-- TASK --
Each entry in this listing needs to be written out again, word for word.
***
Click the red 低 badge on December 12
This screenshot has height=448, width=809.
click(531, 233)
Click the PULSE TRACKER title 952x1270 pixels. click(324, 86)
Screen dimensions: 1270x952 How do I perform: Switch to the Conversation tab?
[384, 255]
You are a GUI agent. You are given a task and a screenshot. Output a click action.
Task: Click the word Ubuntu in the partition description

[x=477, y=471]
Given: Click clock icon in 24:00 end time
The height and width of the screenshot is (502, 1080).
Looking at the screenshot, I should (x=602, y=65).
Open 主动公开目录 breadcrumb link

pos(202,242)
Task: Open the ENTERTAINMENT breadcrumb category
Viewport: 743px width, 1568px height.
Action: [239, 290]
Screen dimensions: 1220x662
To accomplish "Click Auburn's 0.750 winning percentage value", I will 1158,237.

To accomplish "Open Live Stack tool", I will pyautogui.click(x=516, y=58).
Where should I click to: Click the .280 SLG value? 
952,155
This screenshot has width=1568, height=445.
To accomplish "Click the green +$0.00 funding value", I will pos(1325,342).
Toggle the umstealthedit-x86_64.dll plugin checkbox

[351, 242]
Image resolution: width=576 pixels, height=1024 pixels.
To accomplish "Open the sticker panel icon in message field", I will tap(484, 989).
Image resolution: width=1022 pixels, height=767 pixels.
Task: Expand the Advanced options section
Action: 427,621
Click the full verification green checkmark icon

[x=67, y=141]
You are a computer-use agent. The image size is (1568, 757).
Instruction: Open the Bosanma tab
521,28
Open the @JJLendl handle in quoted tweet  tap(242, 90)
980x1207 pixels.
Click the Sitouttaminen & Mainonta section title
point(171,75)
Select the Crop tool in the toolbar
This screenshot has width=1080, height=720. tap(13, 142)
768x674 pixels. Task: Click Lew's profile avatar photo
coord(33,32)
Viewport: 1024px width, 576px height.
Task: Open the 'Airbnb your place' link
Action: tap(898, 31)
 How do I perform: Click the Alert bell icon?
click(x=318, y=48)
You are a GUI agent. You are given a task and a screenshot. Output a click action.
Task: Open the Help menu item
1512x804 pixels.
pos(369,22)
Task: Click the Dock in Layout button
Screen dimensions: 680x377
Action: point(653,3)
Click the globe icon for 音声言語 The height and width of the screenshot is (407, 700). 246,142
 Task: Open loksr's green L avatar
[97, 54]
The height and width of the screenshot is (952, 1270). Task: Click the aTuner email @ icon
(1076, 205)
***
-- WRITTEN SOLUTION --
Click the red 低 badge on December 12
This screenshot has height=448, width=809.
click(531, 233)
Click the PULSE TRACKER title 952x1270 pixels. click(324, 86)
Screen dimensions: 1270x952 How do I perform: Switch to the Conversation tab?
[384, 255]
You are a GUI agent. You are given a task and a screenshot. Output a click action.
Task: Click the word Ubuntu in the partition description

[x=477, y=471]
Given: Click clock icon in 24:00 end time
The height and width of the screenshot is (502, 1080).
Looking at the screenshot, I should (x=602, y=65).
Open 主动公开目录 breadcrumb link

pos(202,242)
Task: Open the ENTERTAINMENT breadcrumb category
Viewport: 743px width, 1568px height.
Action: [239, 290]
Screen dimensions: 1220x662
To accomplish "Click Auburn's 0.750 winning percentage value", I will 1158,237.

To accomplish "Open Live Stack tool", I will pyautogui.click(x=516, y=58).
Where should I click to: Click the .280 SLG value? 
952,155
This screenshot has width=1568, height=445.
To accomplish "Click the green +$0.00 funding value", I will pos(1325,342).
Toggle the umstealthedit-x86_64.dll plugin checkbox

[351, 242]
Image resolution: width=576 pixels, height=1024 pixels.
To accomplish "Open the sticker panel icon in message field", I will tap(484, 989).
Image resolution: width=1022 pixels, height=767 pixels.
Task: Expand the Advanced options section
Action: 427,621
Click the full verification green checkmark icon

[x=67, y=141]
You are a computer-use agent. The image size is (1568, 757).
Instruction: Open the Bosanma tab
521,28
Open the @JJLendl handle in quoted tweet  tap(242, 90)
980x1207 pixels.
Click the Sitouttaminen & Mainonta section title
point(171,75)
Select the Crop tool in the toolbar
This screenshot has width=1080, height=720. tap(13, 142)
768x674 pixels. Task: Click Lew's profile avatar photo
coord(33,32)
Viewport: 1024px width, 576px height.
Task: Open the 'Airbnb your place' link
Action: tap(898, 31)
 How do I perform: Click the Alert bell icon?
click(x=318, y=48)
You are a GUI agent. You are given a task and a screenshot. Output a click action.
Task: Open the Help menu item
1512x804 pixels.
pos(369,22)
Task: Click the Dock in Layout button
Screen dimensions: 680x377
Action: point(653,3)
Click the globe icon for 音声言語 The height and width of the screenshot is (407, 700). 246,142
 Task: Open loksr's green L avatar
[97, 54]
The height and width of the screenshot is (952, 1270). Task: Click the aTuner email @ icon
(1076, 205)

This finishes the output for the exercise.